Species of flowering plant

Peperomia estrellana is a species of epiphyte in the genus Peperomia that is endemic in Peru. It grows on wet tropical biomes. Its conservation status is Threatened.

==Description==
The type specimen were collected near Estrella, Peru, at an altitude of 500 m.
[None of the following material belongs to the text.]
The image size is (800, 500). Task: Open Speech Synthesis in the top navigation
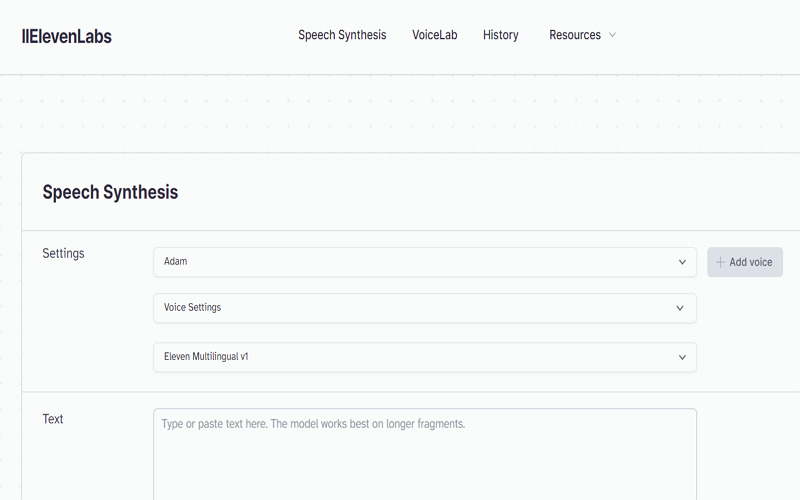pos(342,35)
Peperomia estrellana is a somewhat small, glabrous, rhizomatous, epiphytic herb with erect, leafy branches. The leaves are in whorls of 3–5 at the nodes. Leaves on the stolons are subspathulate, slightly emarginate, with a cuneate base, an opaque ashy-green color, and obscure 3-nerved venation. The petiole is 2 mm long. The terminal spikes are 20 mm long and 2 mm thick, borne on a 15 mm peduncle. The berries are ovoid, pointed, and bear a small cup-like structure, with an apical stigma.

==Taxonomy and naming==
It was described in 1936 by William Trelease in Publications of the Field Museum of Natural History, Botanical Series 13, from specimens collected by Ellsworth Paine Killip & Dorothea Eliza Smith. It got its epithet from the type locality.

==Distribution and habitat==
It is endemic in Peru. It grows on a epiphyte environment and is a herb. It grows on wet tropical biomes.

==Conservation==
This species is assessed as Threatened, in a preliminary report.